A travers le Panthéon, Paris et Rome s'adonnent par monuments interposés à leur petit jeu de cache-cache où les similitudes apparentes sont là pour mieux dissimuler l'immensité des différences. Certes, le nom et la fonction sont identiques. Bien sûr, l'architecte Soufflot s'inspira du Panthéon romain pour édifier la nouvelle église Sainte-Geneviève : pronaos imposant, 32 colonnes... Dans les deux cas, vous avez affaire à des nécropoles, servant de dernière demeure aux grands hommes : Raphaël d'un côté des Alpes, Voltaire de l'autre. Et j'en passe.

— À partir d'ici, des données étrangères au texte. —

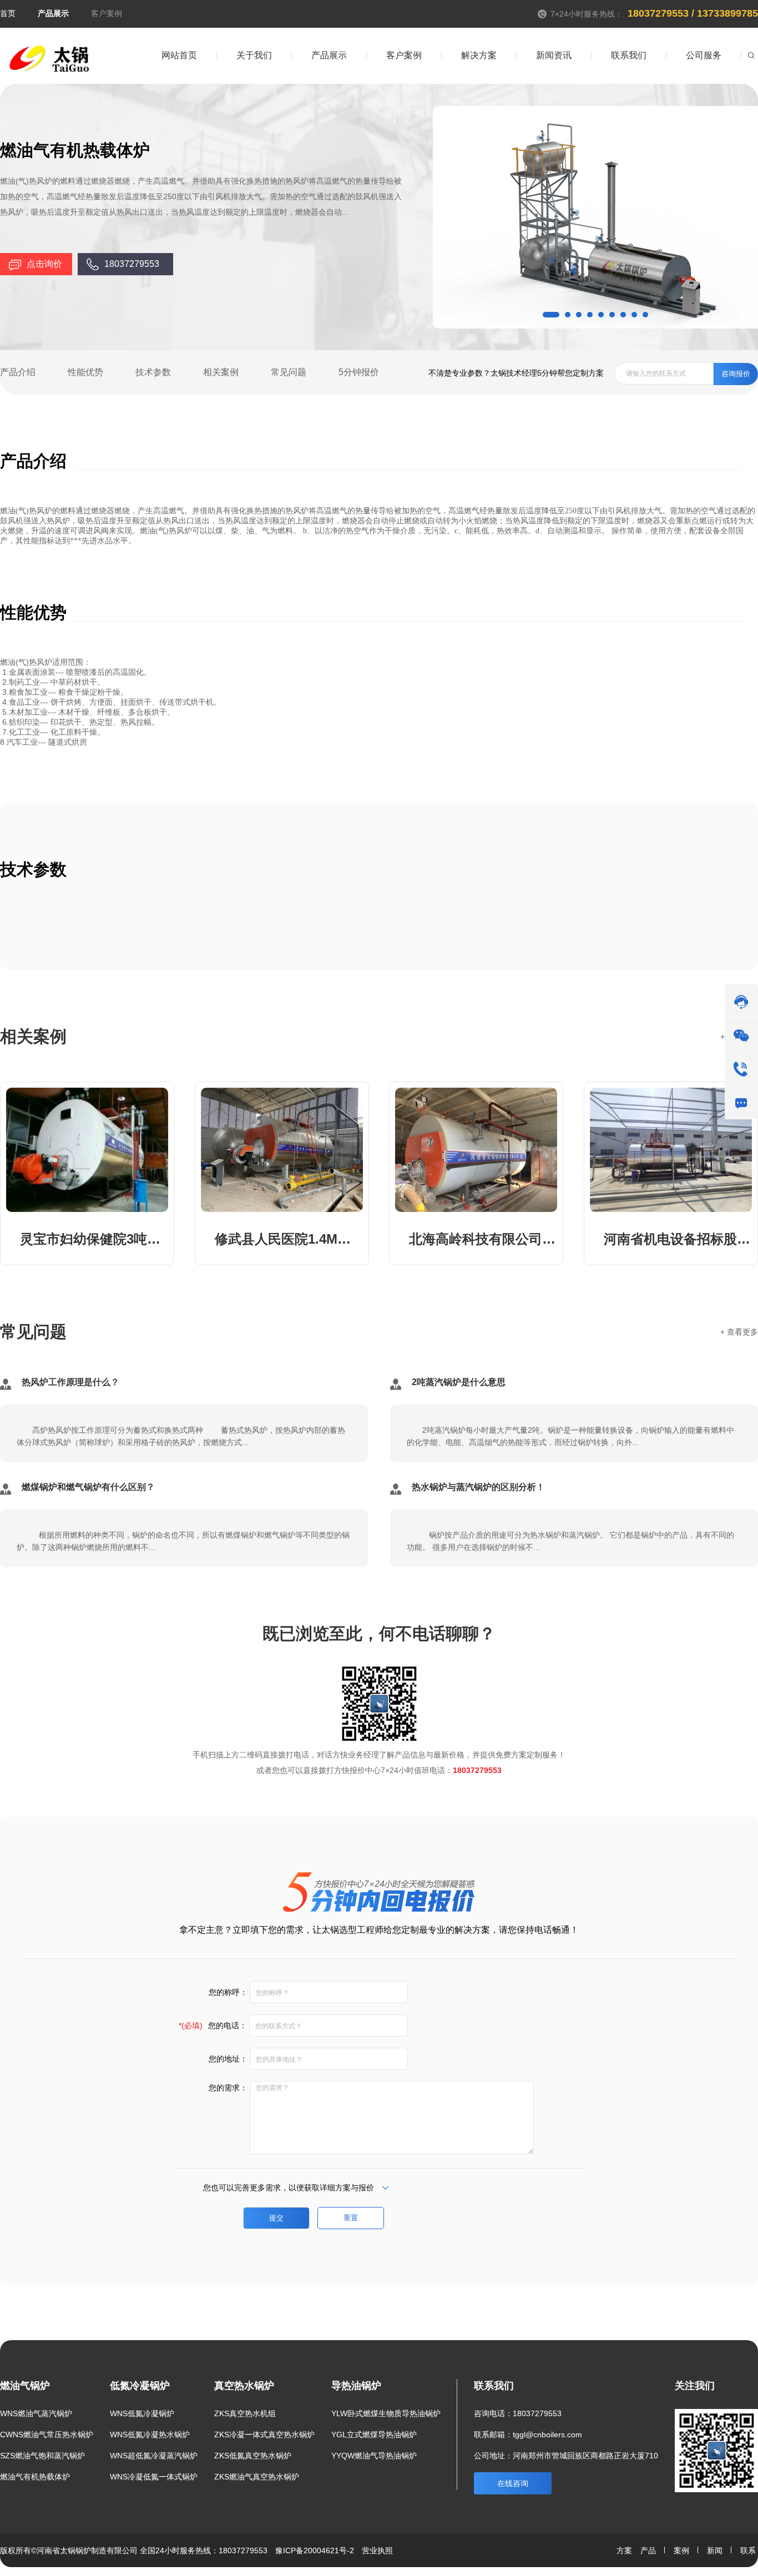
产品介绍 (18, 372)
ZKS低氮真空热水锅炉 (252, 2455)
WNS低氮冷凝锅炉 (142, 2413)
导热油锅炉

Alors, où sont les différences ? Il en est une qui saute aux yeux. La forme. Vous avez une croix grecque à Paris, une rotonde à Rome.
Mais par dessus tout, j'aimerais vous faire part d'une différence sensorielle, ou plus exactement une différence de degré dans le malaise que j'ai ressenti au seuil de ces deux édifices imposants.
A Rome, je n'ai pas osé entrer dans l'édifice tant mon malaise était puissant. Trois éléments distincts y concouraient : la lumière, l'air et l'espace. La lumière d'abord, avec cet oculus immense au sommet de la voûte, comme un puits d'où le solaire pénètre violemment l'obsurité, déchire l'hymen caché. Contrairement aux jeux subtils du clair-obscur, vous êtes là en présence d'une juxtaposition brutale des contraires. La luminosité la plus crue vient frapper les parois de la rotonde ; elle y dessine une ellipse de clarté vive, laissant le reste de l'édifice dans une obscurité quasi-totale.
Il y a l'air aussi. Quand vous êtes sur le seuil du Panthéon romain, vous vous trouvez en plein courant d'air. Cela est d'autant plus surprenant qu'à chaque fois où j'ai pu en faire l'expérience, l'atmosphère ambiante était caractérisée par une absence totale de souffle d'air. J'appris par la suite que c'était le résultat d'un phénomène physique appelé effet Venturi : l'oculus, source de lumière est aussi source de chaleur. Il en résulte un différentiel de pression donnant naissance à un courant d'air local puissant. L'espace enfin, parfaitement circulaire, sans la moindre aspérité, sans le moindre recoin où se faire oublier. Un espace rond comme un sein de matrone, où rien ne sera pardonné, où la culpabilité devra être bue jusqu'à la lie sous l'oeil du divin. Le puits de lumière, le souffle d'air violent à l'entrée et l'espace à découvert se conjuguent pour procurer une sensation de fragilité, de faiblesse par rapport à la force vitale des éléments.
A l'inverse, à Paris, lorsqu'ils décidèrent de laïciser l'église le 4 avril 1791 pour transformer l'édifice en sanctuaire des grands hommes de la nation, la première chose que firent les révolutionnaires fut de condamner les sources de lumières. Désormais, quand vous pénétrez dans le temple, vous êtes comme aspirés dans la moiteur d'un monde souterrain. A l'absence de lumière répond une odeur douceâtre de moisissure. L'ambiance est délétère, un rien insalubre. D'aucuns diraient stercoraire. L'espace entier sent la mort.